What is a Heap? #
- Tree-Based Data Structure: A heap is essentially a specialized binary tree (nearly complete – all levels filled except maybe the last, with nodes filled left to right).
- Heap Property: A heap maintains a critical property:
- Max Heap: The key (or value) of each node is always greater than or equal to the keys of its children. The root node has the largest value.
- Min Heap: The key of each node is always less than or equal to the keys of its children. The root node has the smallest value.
Common Heap Operations #
-
Insert (push):
- Add the new element to the end of the heap (bottom of the tree).
- “Bubble up” (or heapify up): Compare the new element with its parent. If it violates the heap property, swap them. Continue swapping upwards until the property is restored.
-
Extract Max/Min (pop):
- The root node holds the maximum (max-heap) or minimum (min-heap) value.
- Remove the root and replace it with the last element in the heap.

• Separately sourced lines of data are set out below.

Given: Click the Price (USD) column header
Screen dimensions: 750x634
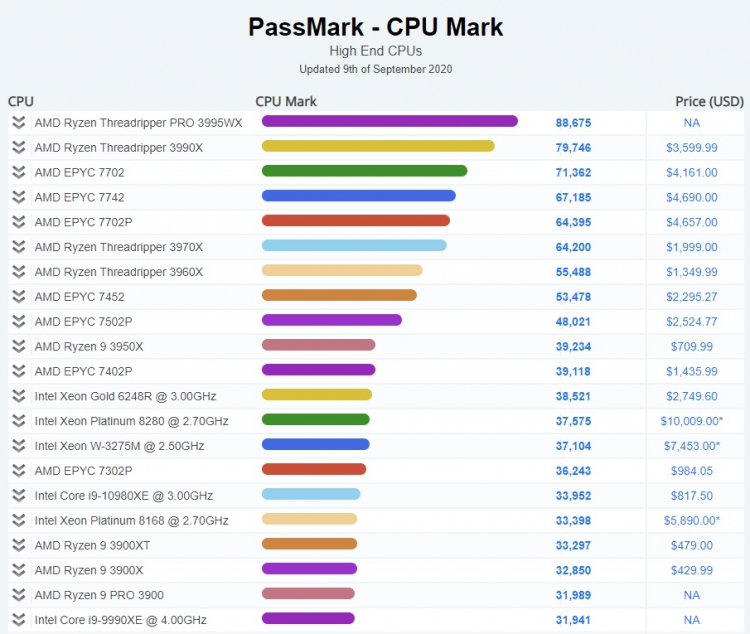Looking at the screenshot, I should tap(709, 101).
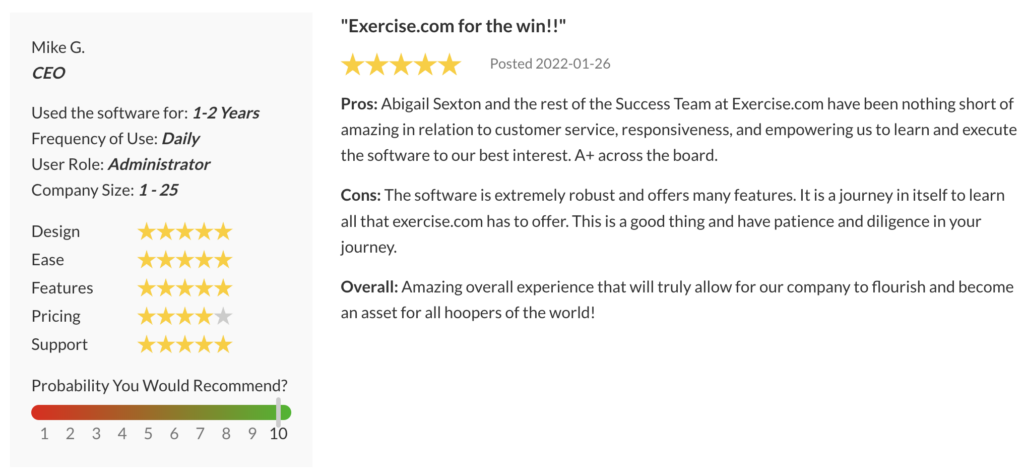
Task: Click reviewer name Mike G.
Action: coord(60,48)
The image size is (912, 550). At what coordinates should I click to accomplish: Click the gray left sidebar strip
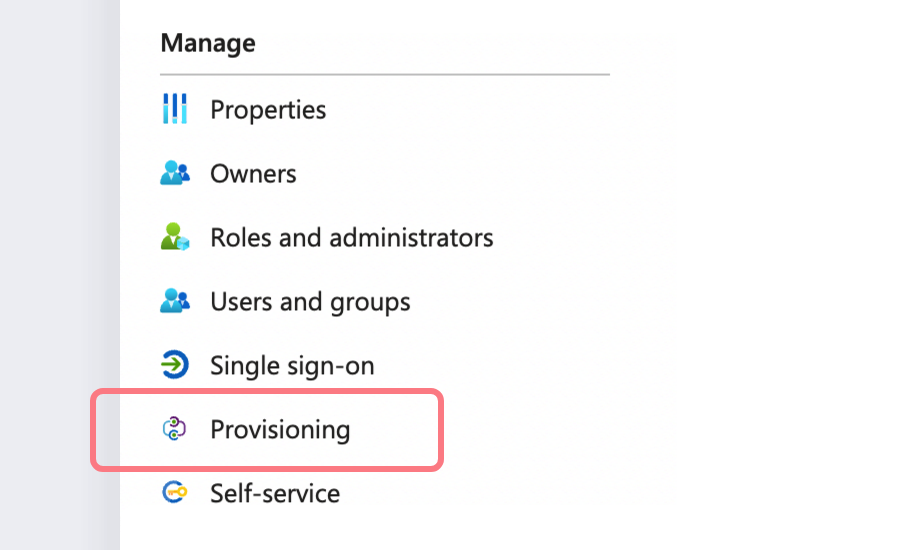pyautogui.click(x=58, y=275)
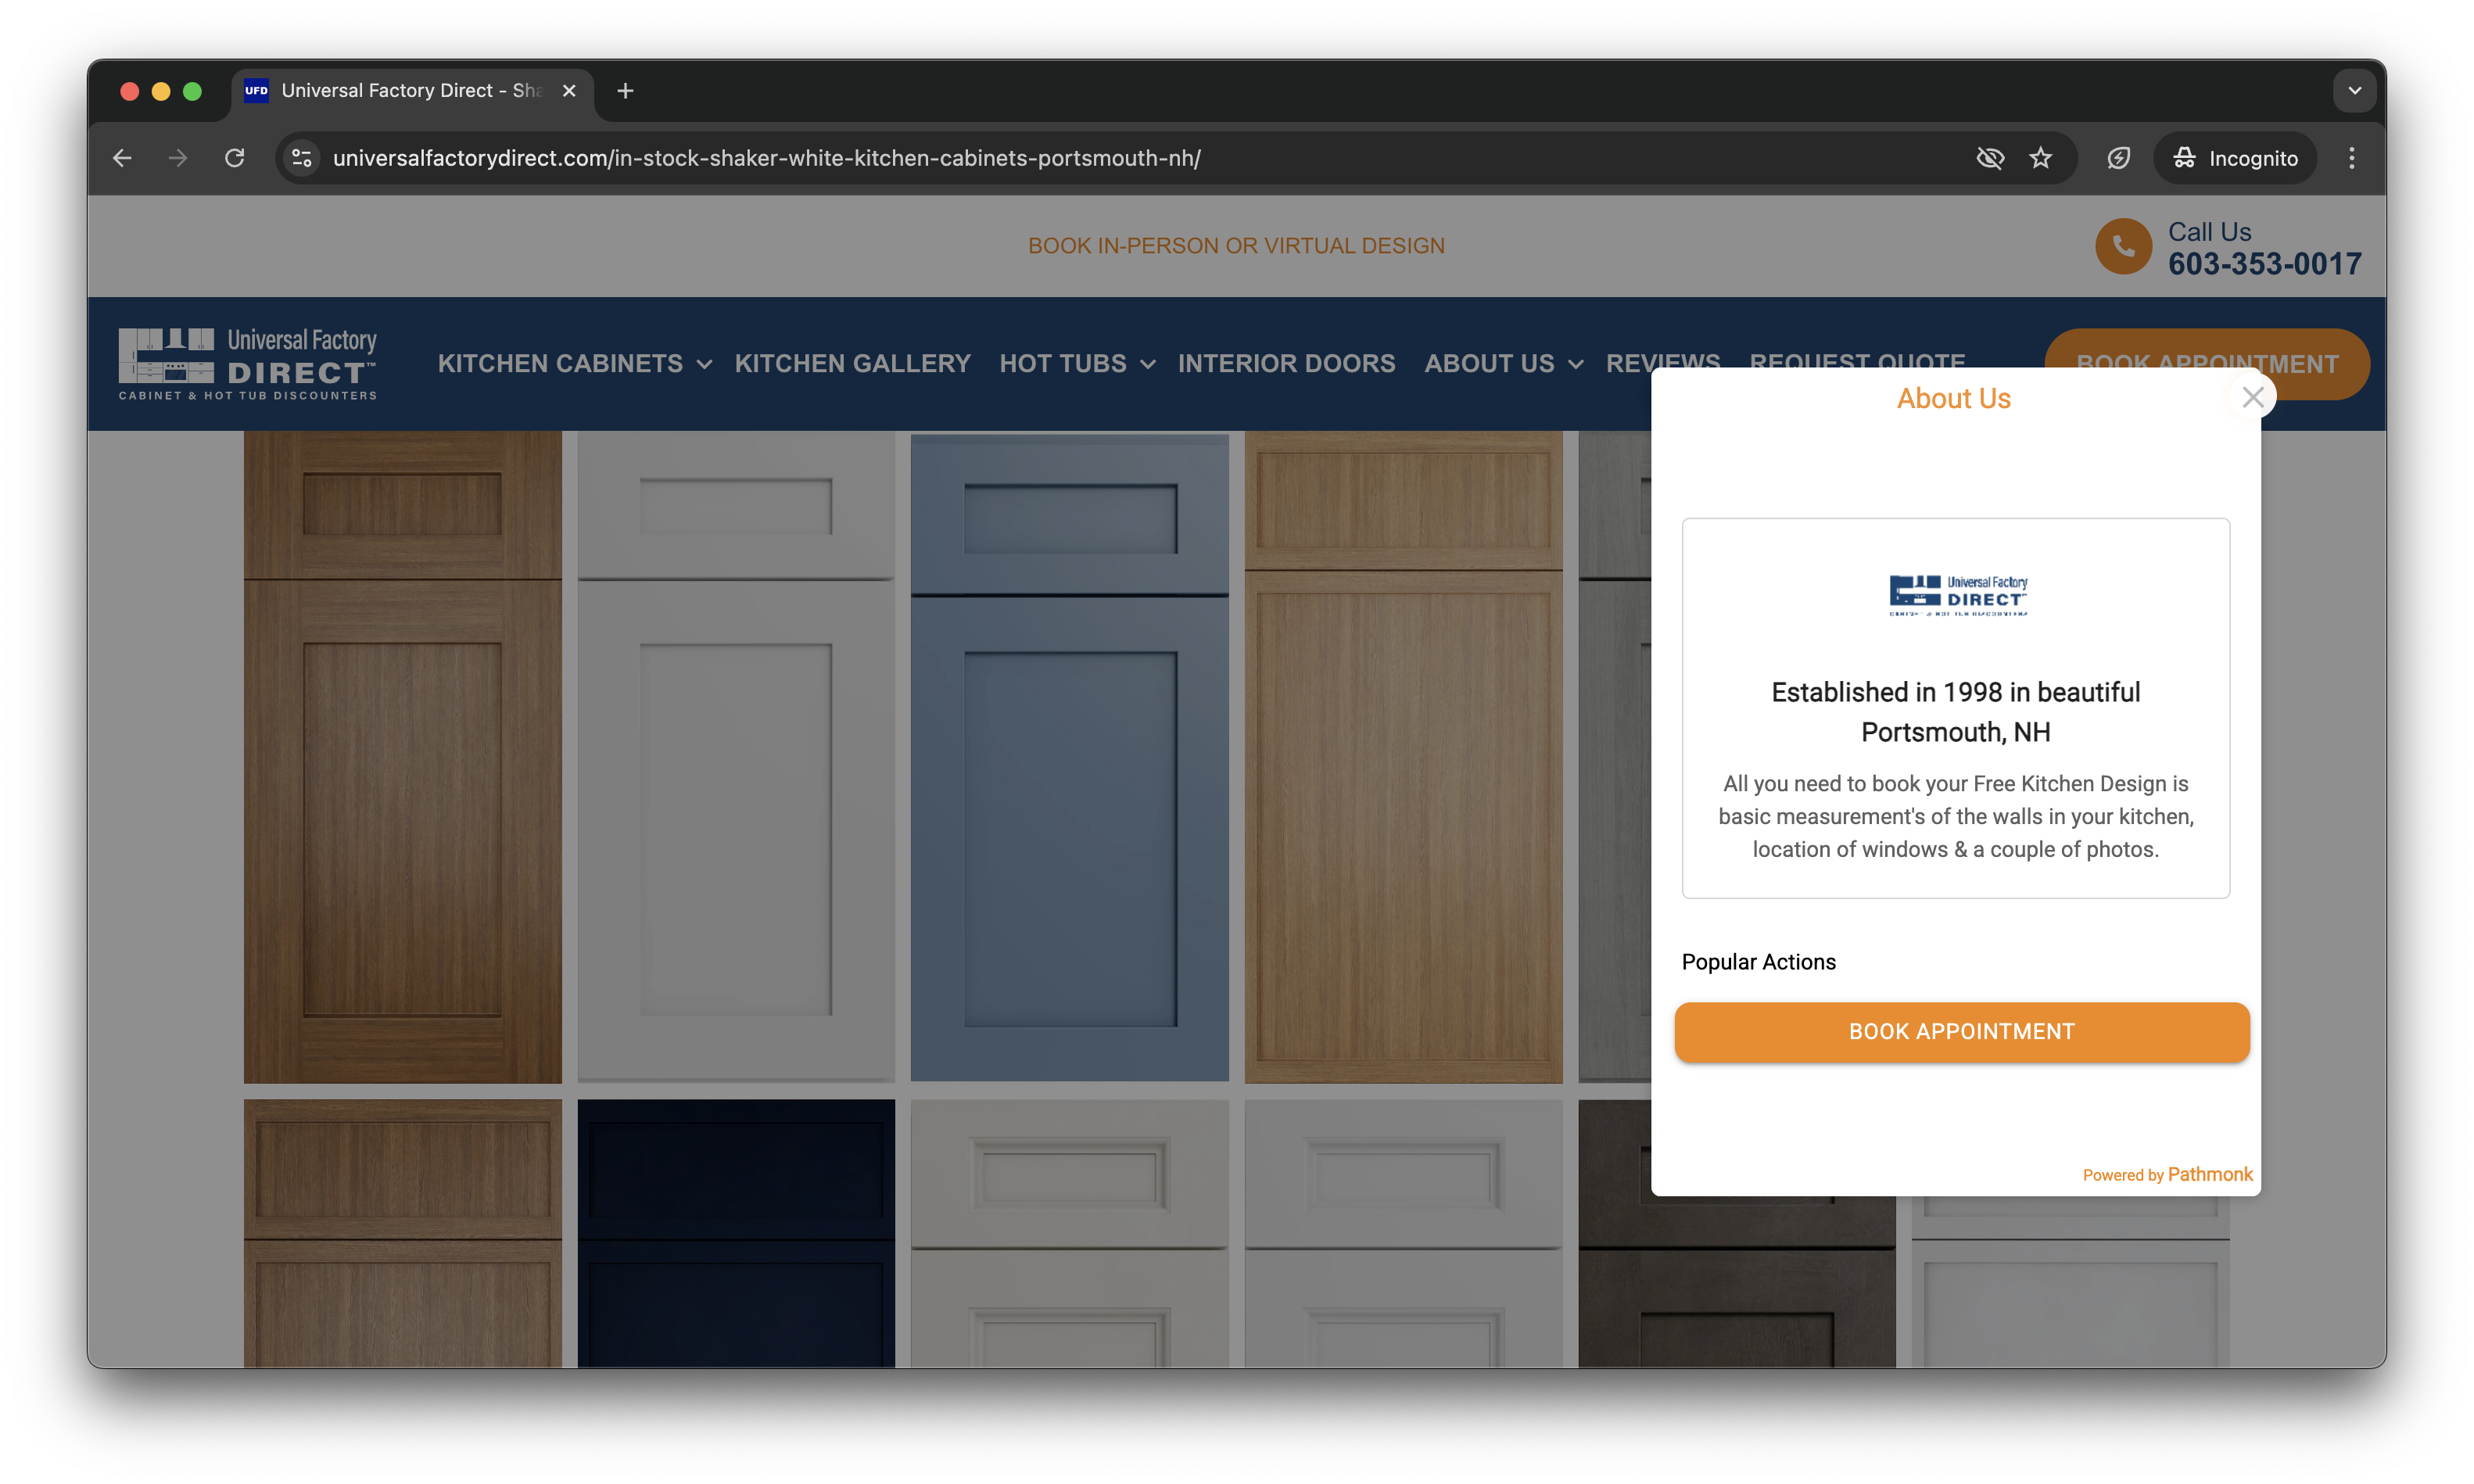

- “Bubble down” (or heapify down): Compare the new root with its children. If it violates the heap property, swap it with the larger (max-heap) or smaller (min-heap) child. Continue swapping downwards until the property is restored.
-
Peek: Access the root element (maximum or minimum) without removing it.
Implementation #
Heaps are often implemented using arrays rather than explicit tree structures with pointers. This is due to the implicit structure of a complete binary tree:
- Elements can be placed into an array level by level.
- Parent and children indices can be calculated:
- For an element at index
i
:- Parent:
(i - 1) // 2
- Left Child:
2 * i + 1
- Right Child:
2 * i + 2
- Parent:
- For an element at index
Time Complexity (Big O Notation)
- Insert & Extract Max/Min: O(log n) due to the bubbling up/down operation (the height of a balanced tree is logarithmic).
- Peek: O(1) (constant time)
Space Complexity
- O(n) - where ’n’ is the number of elements in the heap.
Why Use Heaps? #
- Priority Queues: Heaps are the natural choice to implement priority queues. Get the highest/lowest priority element efficiently.
- Sorting: Used in the algorithm Heapsort.
- Graph Algorithms: Often found in algorithms like Dijkstra’s shortest path.